Problem: Prioritizing a Lead Series

In pre-clinical drug development, a series of compounds is developed through lead optimization.  Once a lead series has been established, one compound must be selected for first-in-human trials. Making this decision requires a wide range of information. Even though targeted toxicity data may exist, there is no information on the overall level of biochemical perturbation.  Being able to see how a drug impacts the global biochemical profile can help prioritize leads.

Solution: Survey the Biochemical Landscape

Metabolon's comprehensive biochemical profiling service surveys the biochemical landscape.  This global perspective provides insight into the relative effects of a series of drugs on the animal model.  This insight can also lead to a better understanding of both the target and off-target effects.

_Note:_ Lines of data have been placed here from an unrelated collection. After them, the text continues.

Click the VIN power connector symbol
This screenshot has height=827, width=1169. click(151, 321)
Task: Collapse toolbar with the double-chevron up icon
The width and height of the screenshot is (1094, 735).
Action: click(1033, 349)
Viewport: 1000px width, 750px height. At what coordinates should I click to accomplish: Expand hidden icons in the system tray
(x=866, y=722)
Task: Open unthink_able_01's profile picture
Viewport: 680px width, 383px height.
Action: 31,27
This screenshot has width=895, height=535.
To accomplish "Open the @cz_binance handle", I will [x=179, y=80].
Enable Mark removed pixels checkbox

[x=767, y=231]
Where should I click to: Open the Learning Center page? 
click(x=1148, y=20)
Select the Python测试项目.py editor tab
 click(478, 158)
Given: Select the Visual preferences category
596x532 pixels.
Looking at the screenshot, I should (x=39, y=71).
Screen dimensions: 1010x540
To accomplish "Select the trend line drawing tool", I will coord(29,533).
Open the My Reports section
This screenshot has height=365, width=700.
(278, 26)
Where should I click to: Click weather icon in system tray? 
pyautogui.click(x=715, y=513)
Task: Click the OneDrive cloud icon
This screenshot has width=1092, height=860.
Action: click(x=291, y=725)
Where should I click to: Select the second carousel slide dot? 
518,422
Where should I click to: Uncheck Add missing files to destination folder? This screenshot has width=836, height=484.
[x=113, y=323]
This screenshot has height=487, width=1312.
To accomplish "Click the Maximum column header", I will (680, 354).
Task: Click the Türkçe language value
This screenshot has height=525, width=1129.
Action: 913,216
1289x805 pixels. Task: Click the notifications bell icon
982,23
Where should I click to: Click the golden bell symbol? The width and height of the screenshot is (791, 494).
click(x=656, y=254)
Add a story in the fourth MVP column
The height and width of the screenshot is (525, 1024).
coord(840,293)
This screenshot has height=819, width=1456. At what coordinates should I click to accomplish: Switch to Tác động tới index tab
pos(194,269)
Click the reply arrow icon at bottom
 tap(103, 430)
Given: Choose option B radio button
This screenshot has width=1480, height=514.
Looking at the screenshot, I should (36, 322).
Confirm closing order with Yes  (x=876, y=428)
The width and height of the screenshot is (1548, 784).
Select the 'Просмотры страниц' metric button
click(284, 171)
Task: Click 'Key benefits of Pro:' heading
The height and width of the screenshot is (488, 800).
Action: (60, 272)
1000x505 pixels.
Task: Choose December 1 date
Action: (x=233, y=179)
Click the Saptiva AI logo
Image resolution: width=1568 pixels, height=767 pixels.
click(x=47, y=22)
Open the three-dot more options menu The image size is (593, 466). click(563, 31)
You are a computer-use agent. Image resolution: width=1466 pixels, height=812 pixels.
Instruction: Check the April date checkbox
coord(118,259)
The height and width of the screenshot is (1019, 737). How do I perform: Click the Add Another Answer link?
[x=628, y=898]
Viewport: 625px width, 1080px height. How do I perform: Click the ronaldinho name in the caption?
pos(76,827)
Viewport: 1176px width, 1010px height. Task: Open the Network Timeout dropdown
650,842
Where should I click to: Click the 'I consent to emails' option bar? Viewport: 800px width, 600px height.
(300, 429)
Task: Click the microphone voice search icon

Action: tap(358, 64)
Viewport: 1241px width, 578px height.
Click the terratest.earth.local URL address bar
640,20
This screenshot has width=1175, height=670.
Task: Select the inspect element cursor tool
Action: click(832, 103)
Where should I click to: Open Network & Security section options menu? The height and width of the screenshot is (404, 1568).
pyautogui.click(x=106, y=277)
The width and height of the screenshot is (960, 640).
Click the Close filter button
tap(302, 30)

Case Study: Protease Inhibitors

Objective
Examine a series of protease inhibitors to show the relative amount of biochemical perturbation.

Method
1. HepG2 and adipocytes in cell culture (10% FCS) were treated with five protease inhibitors
    and a control.
2. Metabolomic analysis was performed on each group.

Results
The figure below shows the global metabolomic profile (as Z-plots) for each compound and the control.  Each dot represents a different biochemical and the deviation from the central tendency shows the extent of biochemical perturbation.  The green shaded boxes of each panel highlight the biochemicals with significant fold changes.  These changes were mapped to physiological differences seen in animal models.  In this case, compound 1 was the most desirable since it showed the fewest metabolic changes.